### What needs to be done:
This exercise asks for an exact copy of every entry below, with pictures omitted.
------------------------------------------------------------------------
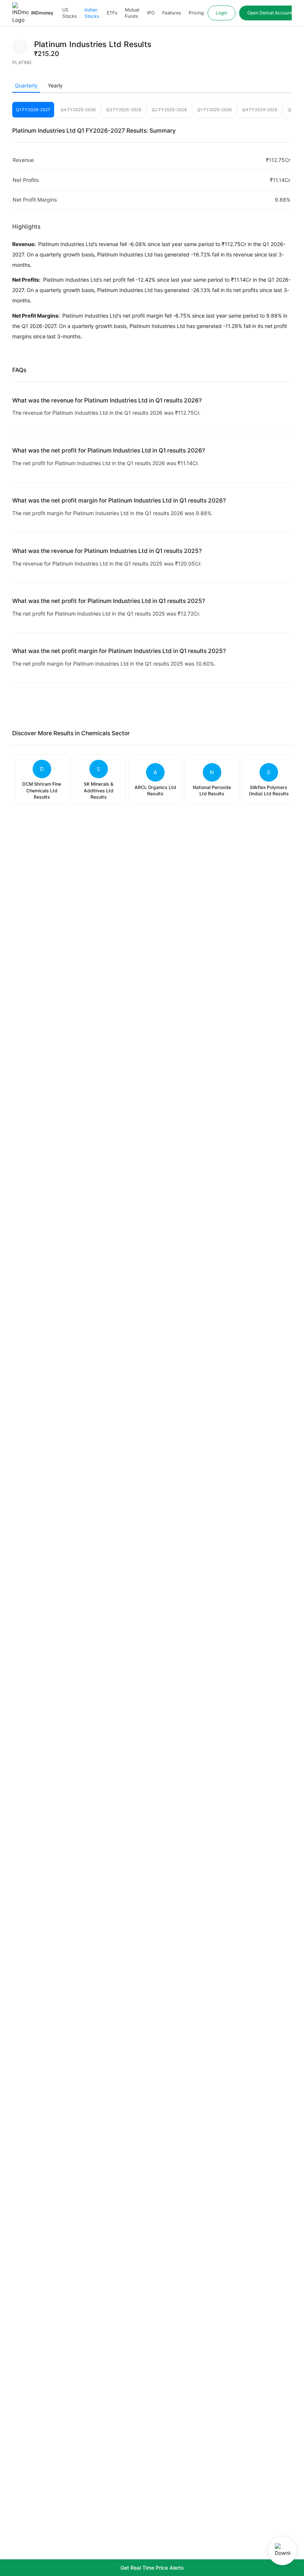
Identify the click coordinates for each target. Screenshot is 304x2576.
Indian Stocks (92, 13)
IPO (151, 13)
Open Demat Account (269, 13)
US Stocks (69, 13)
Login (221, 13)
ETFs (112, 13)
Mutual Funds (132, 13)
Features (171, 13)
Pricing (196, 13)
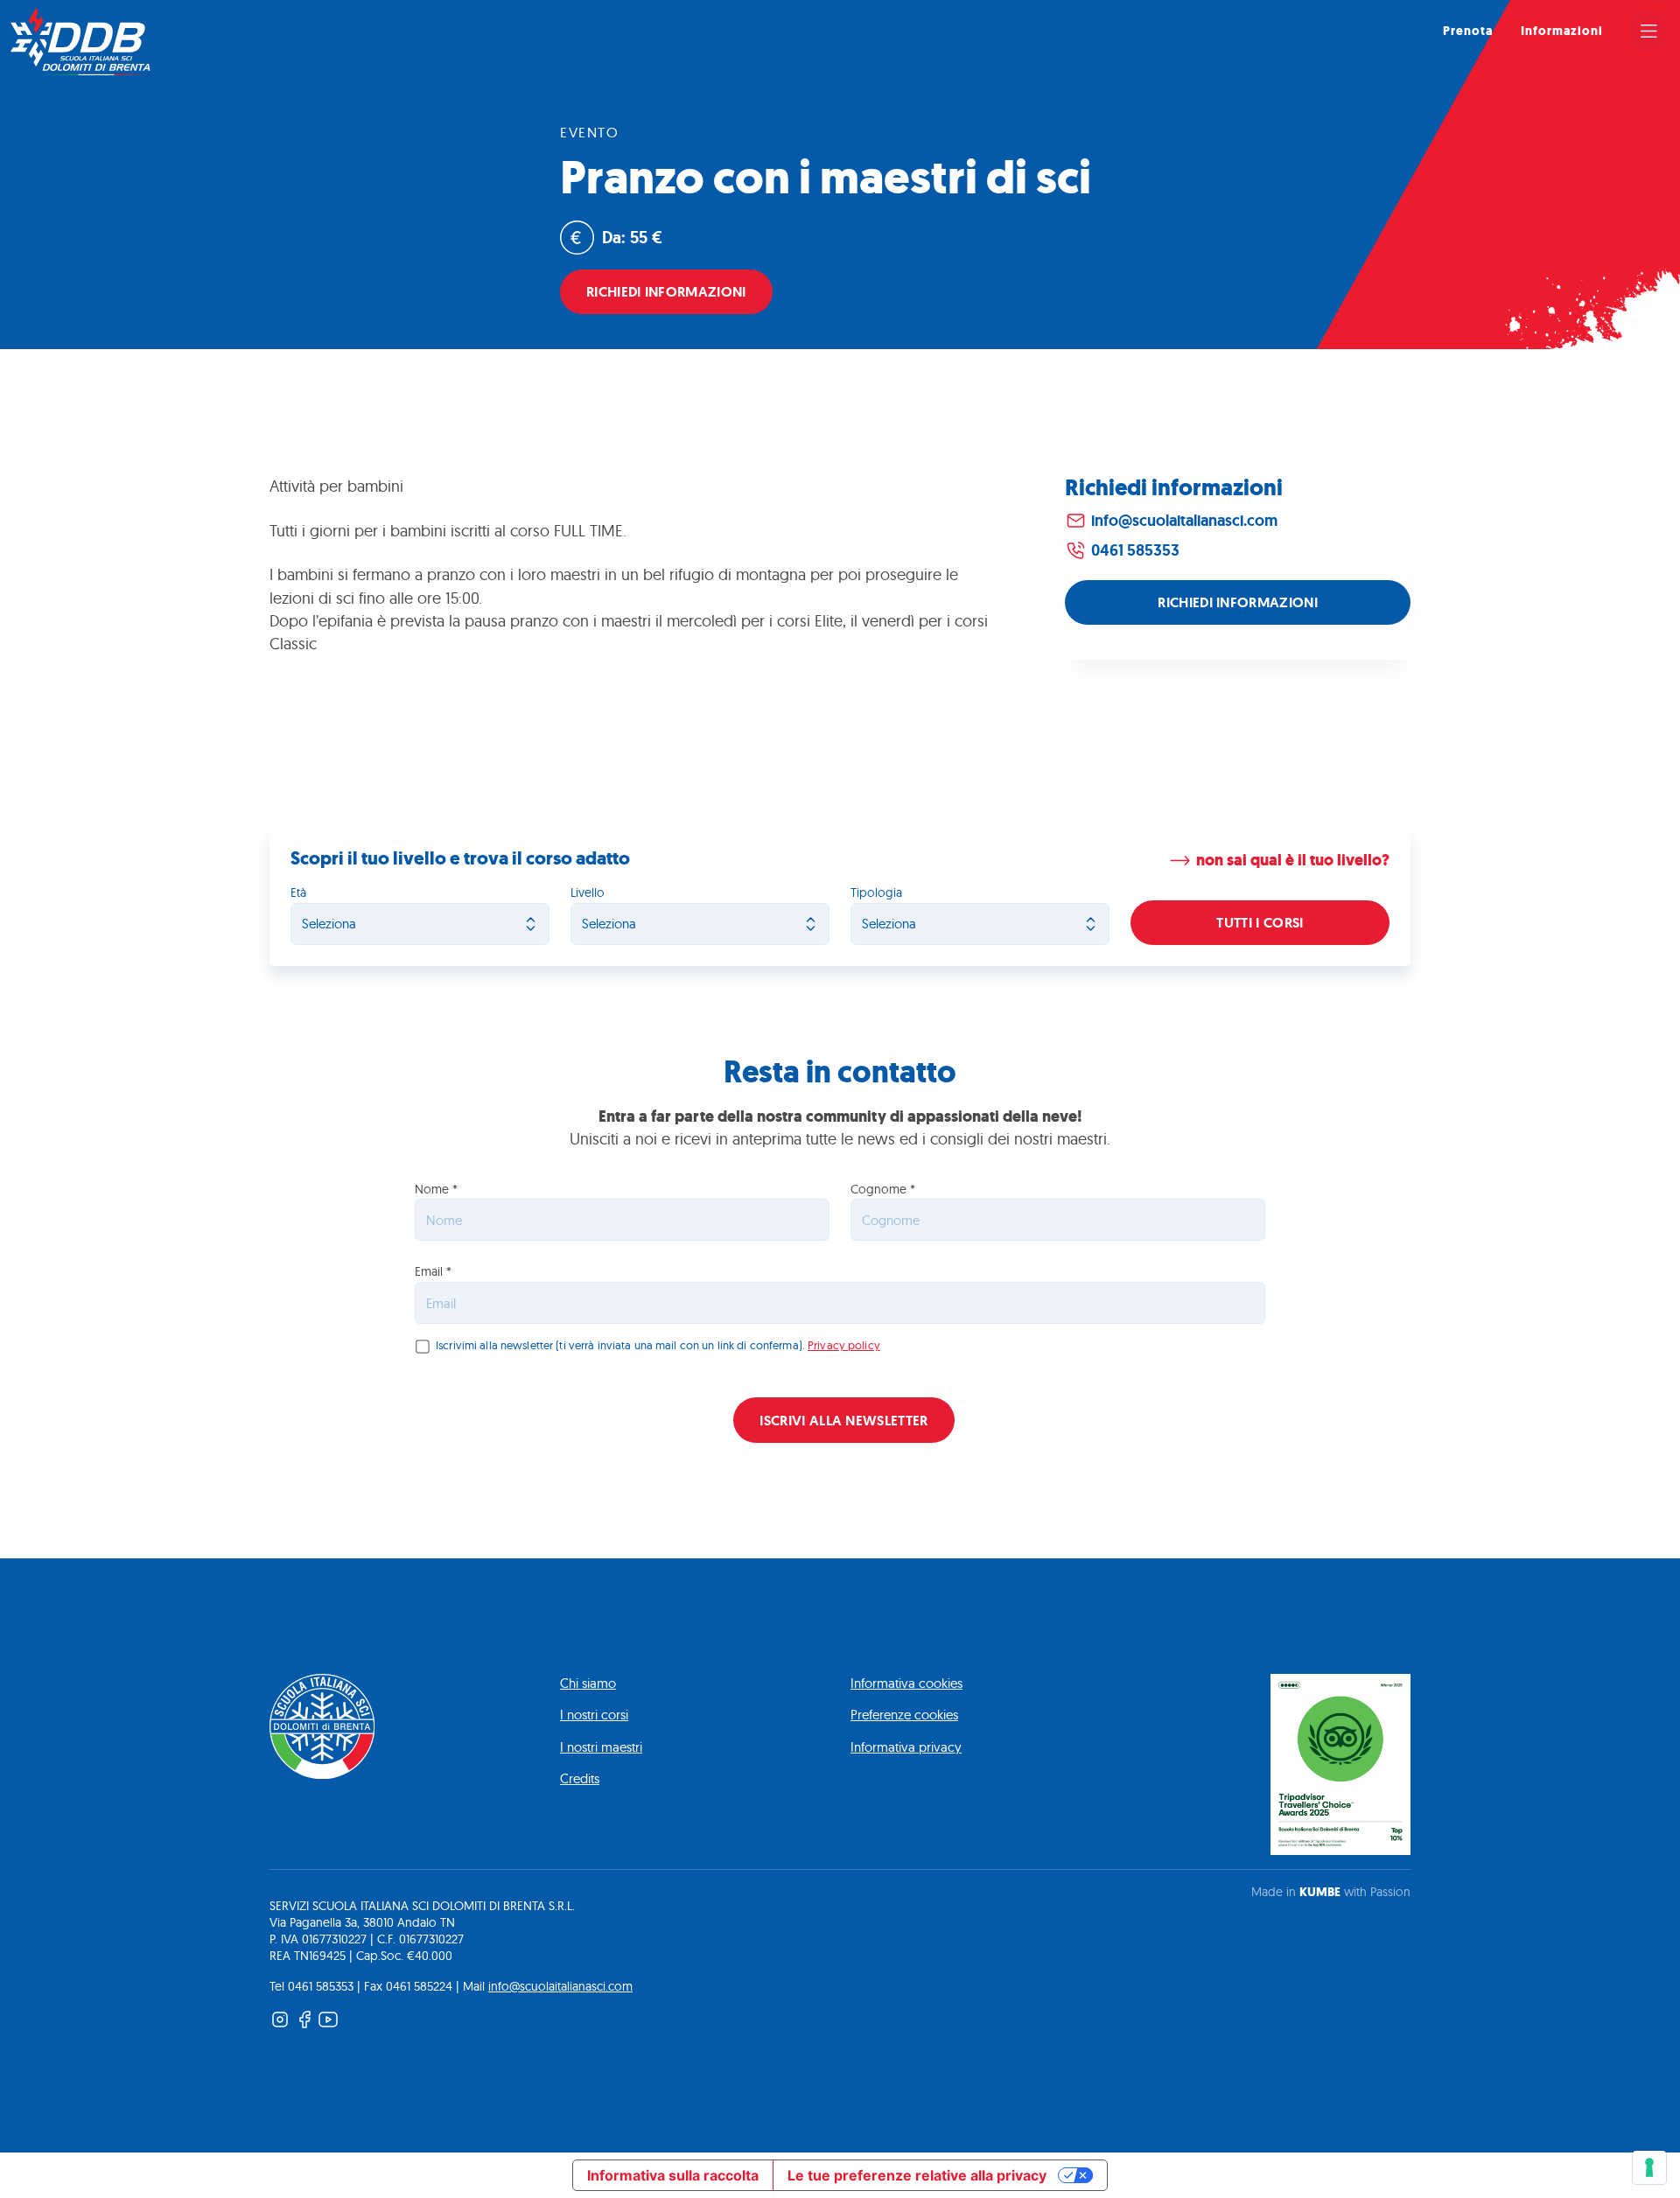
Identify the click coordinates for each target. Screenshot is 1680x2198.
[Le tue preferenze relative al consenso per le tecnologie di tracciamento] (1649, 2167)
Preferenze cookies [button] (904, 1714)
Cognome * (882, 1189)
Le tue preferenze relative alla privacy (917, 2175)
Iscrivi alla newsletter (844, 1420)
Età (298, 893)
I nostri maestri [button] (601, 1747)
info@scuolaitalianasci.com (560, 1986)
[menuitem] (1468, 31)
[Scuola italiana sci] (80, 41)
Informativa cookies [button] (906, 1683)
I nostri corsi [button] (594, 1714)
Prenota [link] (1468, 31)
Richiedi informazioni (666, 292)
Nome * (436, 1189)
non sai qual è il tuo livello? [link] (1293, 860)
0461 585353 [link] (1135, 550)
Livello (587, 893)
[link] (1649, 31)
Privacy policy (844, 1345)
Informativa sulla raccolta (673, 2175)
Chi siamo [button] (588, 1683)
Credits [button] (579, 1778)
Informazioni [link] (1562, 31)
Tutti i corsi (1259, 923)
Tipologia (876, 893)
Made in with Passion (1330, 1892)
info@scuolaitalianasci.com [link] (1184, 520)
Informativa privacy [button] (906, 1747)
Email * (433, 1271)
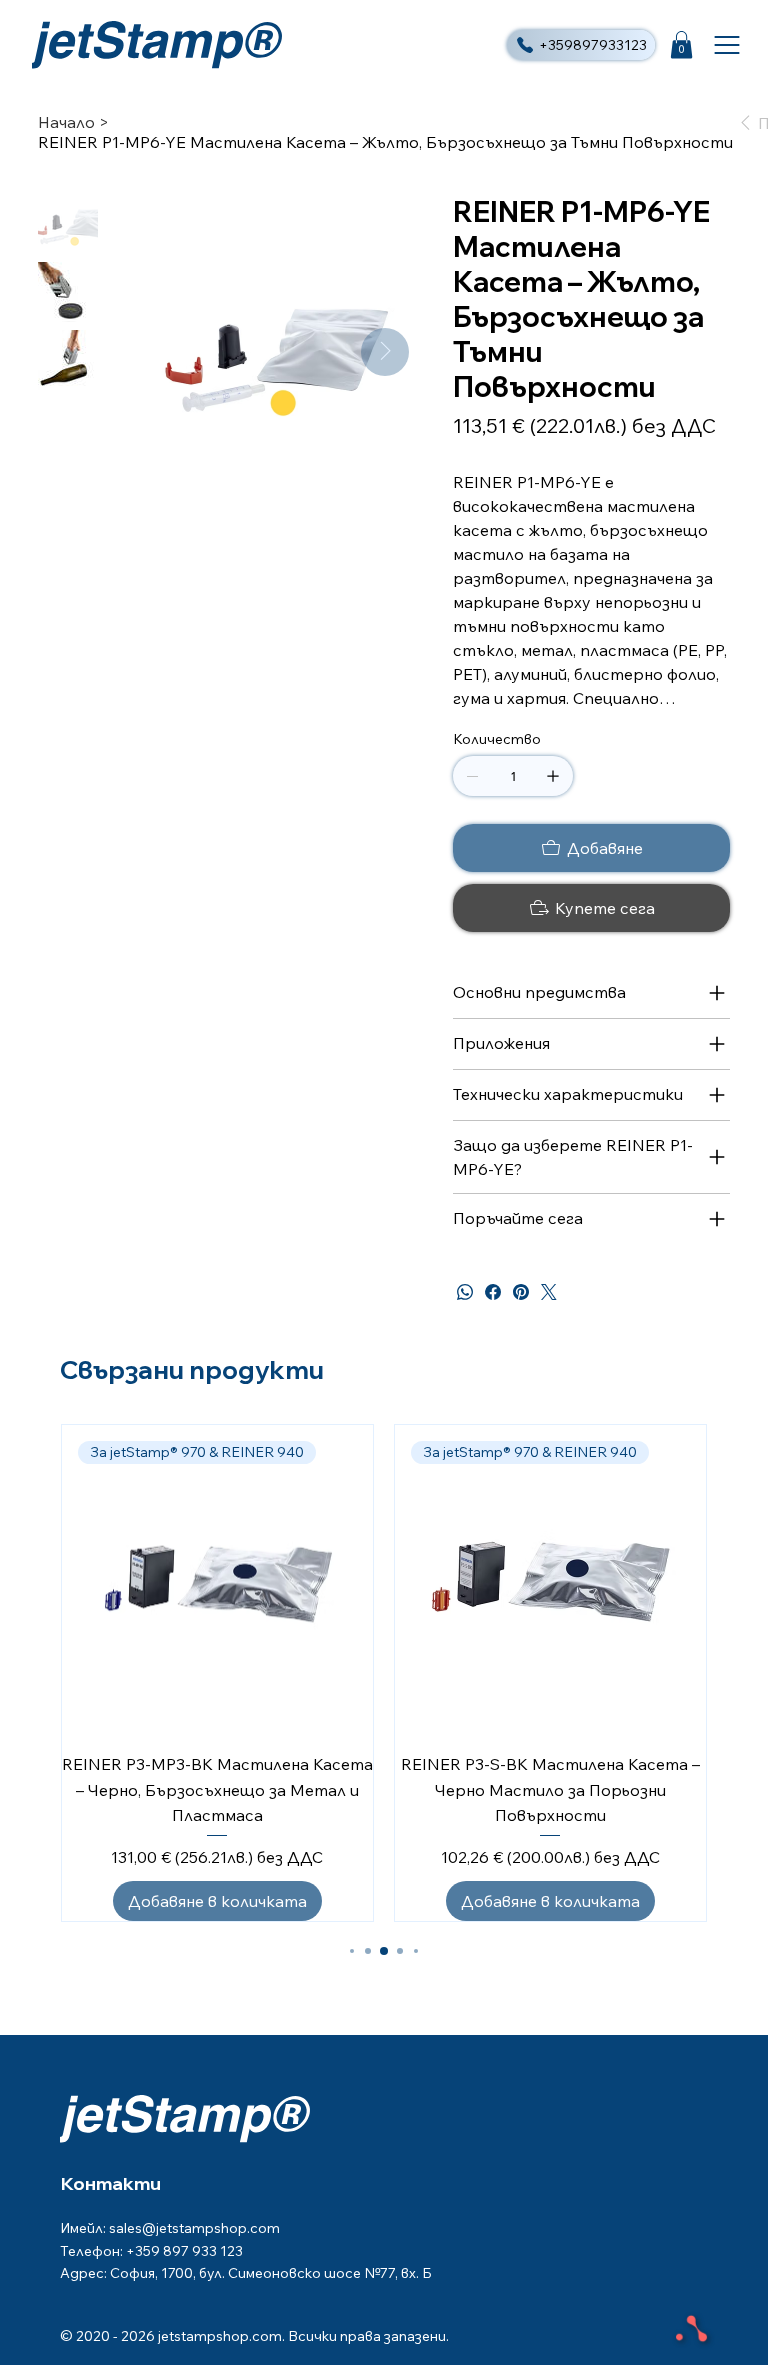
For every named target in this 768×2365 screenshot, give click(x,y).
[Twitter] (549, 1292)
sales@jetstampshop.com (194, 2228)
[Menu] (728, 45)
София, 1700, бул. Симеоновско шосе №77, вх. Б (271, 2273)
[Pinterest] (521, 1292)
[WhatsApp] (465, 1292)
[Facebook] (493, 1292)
------------------------------------------------------------------------
### Task output:
Identify the click coordinates for each target. Screenshot is 304x2576.
Indian Stocks (92, 13)
IPO (151, 13)
Open Demat Account (269, 13)
US Stocks (69, 13)
Login (221, 13)
ETFs (112, 13)
Mutual Funds (132, 13)
Features (171, 13)
Pricing (196, 13)
Identify the click coordinates for each target. Screenshot is 1680x2198.
[Le tue preferenze relative al consenso per le tecnologie di tracciamento] (1649, 2167)
Preferenze cookies [button] (904, 1714)
Cognome * (882, 1189)
Le tue preferenze relative alla privacy (917, 2175)
Iscrivi alla newsletter (844, 1420)
Età (298, 893)
I nostri maestri [button] (601, 1747)
info@scuolaitalianasci.com (560, 1986)
[menuitem] (1468, 31)
[Scuola italiana sci] (80, 41)
Informativa cookies [button] (906, 1683)
I nostri corsi [button] (594, 1714)
Prenota [link] (1468, 31)
Richiedi informazioni (666, 292)
Nome * (436, 1189)
non sai qual è il tuo livello? [link] (1293, 860)
0461 585353 [link] (1135, 550)
Livello (587, 893)
[link] (1649, 31)
Privacy policy (844, 1345)
Informativa sulla raccolta (673, 2175)
Chi siamo [button] (588, 1683)
Credits [button] (579, 1778)
Informazioni [link] (1562, 31)
Tutti i corsi (1259, 923)
Tipologia (876, 893)
Made in with Passion (1330, 1892)
info@scuolaitalianasci.com [link] (1184, 520)
Informativa privacy [button] (906, 1747)
Email * (433, 1271)
For every named target in this 768×2365 screenshot, give click(x,y).
[Twitter] (549, 1292)
sales@jetstampshop.com (194, 2228)
[Menu] (728, 45)
София, 1700, бул. Симеоновско шосе №77, вх. Б (271, 2273)
[Pinterest] (521, 1292)
[WhatsApp] (465, 1292)
[Facebook] (493, 1292)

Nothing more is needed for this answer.